Adrián me había puesto en una carrera contra el tiempo. Él lo sabía desde el principio. ¿Era una casualidad que las escaleras tuvieran once peldaños o él lo sabía de antemano? En todo caso, ¿también fue una casualidad conocernos en esas circunstancias? Pude conocerlo un día después.
¿Qué hubiera pasado si Joan hubiera ido a buscar esa noche el garrafón de agua? Quizás habría tenido una mejor noche y habría ido a trabajar normalmente, como todos los días. No tendría que formular once preguntas. De pronto él se la hubiera arreglado para que fueran Diez. Era martes, tenía plazo hasta el viernes de la semana siguiente para formular diez preguntas restantes.

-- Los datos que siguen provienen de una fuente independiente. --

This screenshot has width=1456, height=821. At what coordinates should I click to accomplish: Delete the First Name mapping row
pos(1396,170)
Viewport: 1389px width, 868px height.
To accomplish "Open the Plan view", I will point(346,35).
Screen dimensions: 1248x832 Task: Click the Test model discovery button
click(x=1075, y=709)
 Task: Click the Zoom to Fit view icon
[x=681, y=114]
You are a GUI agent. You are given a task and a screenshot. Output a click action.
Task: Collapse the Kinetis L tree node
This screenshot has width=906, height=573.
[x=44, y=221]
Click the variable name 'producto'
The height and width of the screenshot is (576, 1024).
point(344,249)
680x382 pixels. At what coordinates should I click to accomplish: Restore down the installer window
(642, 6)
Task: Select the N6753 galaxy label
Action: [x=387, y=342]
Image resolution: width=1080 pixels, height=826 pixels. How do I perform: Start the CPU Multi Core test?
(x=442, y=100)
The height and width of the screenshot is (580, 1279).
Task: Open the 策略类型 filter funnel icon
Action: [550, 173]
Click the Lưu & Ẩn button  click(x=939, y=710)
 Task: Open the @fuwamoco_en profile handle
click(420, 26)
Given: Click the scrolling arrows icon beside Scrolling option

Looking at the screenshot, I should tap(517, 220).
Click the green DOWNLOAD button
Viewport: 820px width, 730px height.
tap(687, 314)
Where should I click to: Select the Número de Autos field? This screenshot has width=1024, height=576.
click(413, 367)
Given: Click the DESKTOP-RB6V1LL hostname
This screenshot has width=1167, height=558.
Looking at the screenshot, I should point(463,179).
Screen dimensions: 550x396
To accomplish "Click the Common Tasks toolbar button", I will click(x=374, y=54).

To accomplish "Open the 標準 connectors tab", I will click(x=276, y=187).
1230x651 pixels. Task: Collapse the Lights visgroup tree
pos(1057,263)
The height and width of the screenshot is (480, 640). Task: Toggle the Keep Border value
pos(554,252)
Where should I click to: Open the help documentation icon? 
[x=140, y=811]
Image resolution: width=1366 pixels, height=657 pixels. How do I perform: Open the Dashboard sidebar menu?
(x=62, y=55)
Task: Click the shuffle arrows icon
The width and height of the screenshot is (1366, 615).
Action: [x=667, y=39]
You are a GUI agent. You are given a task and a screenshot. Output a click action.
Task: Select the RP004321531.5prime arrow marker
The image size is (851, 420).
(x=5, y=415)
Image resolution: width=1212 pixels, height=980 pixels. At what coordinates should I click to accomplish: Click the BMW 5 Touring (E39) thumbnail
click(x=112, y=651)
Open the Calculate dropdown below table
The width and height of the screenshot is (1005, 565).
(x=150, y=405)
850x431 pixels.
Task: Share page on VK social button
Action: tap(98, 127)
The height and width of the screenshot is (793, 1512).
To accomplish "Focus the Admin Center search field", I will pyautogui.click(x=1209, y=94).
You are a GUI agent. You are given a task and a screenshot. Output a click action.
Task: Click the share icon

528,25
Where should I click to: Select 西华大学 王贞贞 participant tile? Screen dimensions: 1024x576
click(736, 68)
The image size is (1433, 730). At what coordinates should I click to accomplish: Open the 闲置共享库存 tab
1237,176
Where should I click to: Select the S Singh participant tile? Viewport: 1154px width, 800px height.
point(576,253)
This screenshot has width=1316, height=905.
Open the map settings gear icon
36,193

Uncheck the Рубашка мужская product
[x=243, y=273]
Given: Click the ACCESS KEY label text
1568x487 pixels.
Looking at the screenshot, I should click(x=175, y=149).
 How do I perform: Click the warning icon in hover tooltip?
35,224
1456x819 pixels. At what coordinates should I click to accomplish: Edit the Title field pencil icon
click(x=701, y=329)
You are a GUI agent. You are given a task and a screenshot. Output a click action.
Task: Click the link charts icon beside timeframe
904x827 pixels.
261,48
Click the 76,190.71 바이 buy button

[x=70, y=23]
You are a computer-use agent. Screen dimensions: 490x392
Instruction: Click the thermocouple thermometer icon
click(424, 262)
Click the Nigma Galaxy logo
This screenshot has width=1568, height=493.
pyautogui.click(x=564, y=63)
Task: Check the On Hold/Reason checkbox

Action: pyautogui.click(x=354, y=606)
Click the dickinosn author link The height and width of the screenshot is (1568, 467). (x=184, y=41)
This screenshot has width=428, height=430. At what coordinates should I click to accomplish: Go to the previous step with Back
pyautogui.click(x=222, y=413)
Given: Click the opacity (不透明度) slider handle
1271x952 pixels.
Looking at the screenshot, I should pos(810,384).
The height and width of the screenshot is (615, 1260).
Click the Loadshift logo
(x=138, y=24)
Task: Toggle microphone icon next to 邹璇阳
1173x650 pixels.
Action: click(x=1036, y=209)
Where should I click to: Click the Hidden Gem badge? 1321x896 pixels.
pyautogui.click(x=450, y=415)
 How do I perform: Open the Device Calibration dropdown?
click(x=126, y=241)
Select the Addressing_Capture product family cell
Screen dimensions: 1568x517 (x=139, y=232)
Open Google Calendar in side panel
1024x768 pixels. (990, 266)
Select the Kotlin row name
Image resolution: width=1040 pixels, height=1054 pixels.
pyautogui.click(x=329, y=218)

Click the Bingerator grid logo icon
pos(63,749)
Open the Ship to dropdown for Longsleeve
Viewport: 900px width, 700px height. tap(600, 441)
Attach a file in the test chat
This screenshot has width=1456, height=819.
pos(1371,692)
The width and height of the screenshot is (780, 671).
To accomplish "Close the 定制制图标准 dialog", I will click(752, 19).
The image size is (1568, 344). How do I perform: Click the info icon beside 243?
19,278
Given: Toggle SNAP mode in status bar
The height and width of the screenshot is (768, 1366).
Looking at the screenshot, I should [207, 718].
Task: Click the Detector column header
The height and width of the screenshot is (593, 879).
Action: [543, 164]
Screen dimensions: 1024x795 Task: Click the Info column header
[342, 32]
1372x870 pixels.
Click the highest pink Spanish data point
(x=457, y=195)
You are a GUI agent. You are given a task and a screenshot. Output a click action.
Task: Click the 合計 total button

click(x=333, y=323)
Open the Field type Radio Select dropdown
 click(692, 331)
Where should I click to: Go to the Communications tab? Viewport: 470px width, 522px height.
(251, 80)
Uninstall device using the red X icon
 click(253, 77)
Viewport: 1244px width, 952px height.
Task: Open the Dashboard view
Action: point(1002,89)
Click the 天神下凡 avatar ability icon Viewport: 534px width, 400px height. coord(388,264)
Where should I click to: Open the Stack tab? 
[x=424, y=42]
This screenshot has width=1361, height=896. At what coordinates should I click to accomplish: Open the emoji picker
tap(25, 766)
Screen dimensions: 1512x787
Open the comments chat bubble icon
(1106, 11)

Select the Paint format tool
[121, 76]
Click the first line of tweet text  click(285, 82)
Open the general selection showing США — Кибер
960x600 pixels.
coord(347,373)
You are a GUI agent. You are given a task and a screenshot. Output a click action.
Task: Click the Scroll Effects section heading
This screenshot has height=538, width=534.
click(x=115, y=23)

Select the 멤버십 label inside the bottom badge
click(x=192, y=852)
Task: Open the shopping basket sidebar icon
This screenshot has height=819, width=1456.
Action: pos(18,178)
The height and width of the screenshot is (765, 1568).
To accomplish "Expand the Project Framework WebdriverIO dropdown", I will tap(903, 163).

No lo pensaría más, empezaba a merodear una segunda pregunta. Luego de un rato, decidí ir a dormir; al pasar por la sala me percate que la luz de la cocina estaba encendida, instintivamente miré el reloj en mi celular y eran más de las once de la noche. Escuché algunos ruidos y la curiosidad me ganó: quise enterarme quien merodeaba tan tarde por la casa. Cuando me acerque y vi lo que sucedía, tuve que contener la risa. No deseé interrumpir la jocosa escena, así que me senté muy quedo sin dejar de observarla. María, la pequeña de la casa, se inclinaba encima de una pequeña butaca en frente del refrigerador, tratando de alcanzar no sé qué. Su estampa era muy tierna: vestía su piyama blanca de dormir, que resaltaba sus cachetes rojos por el esfuerzo infructuoso. No lo pude evitar y tosí premeditadamente para hacerme notar. Tonto de mí, al parecer la niña había notado mi presencia desde el principio.
—–¿Quieres ayudarme? —–me dijo sin siquiera voltear.
—–¿Sabe tú mamá que estas aquí?
Dejó de esculcar por un momento y dio media vuelta hacia este fracasado ninja, dejándome claro que era un idiota, luego volvió a lo suyo.
—–Esta bien, entiendo. ¿En qué puedo ayudarte?
—–Quiero pastel.
—–A esta hora comer pastel te puede hacer daño.
—–Pensé que eras mi amigo —–me dijo, empujándose hacia adelante.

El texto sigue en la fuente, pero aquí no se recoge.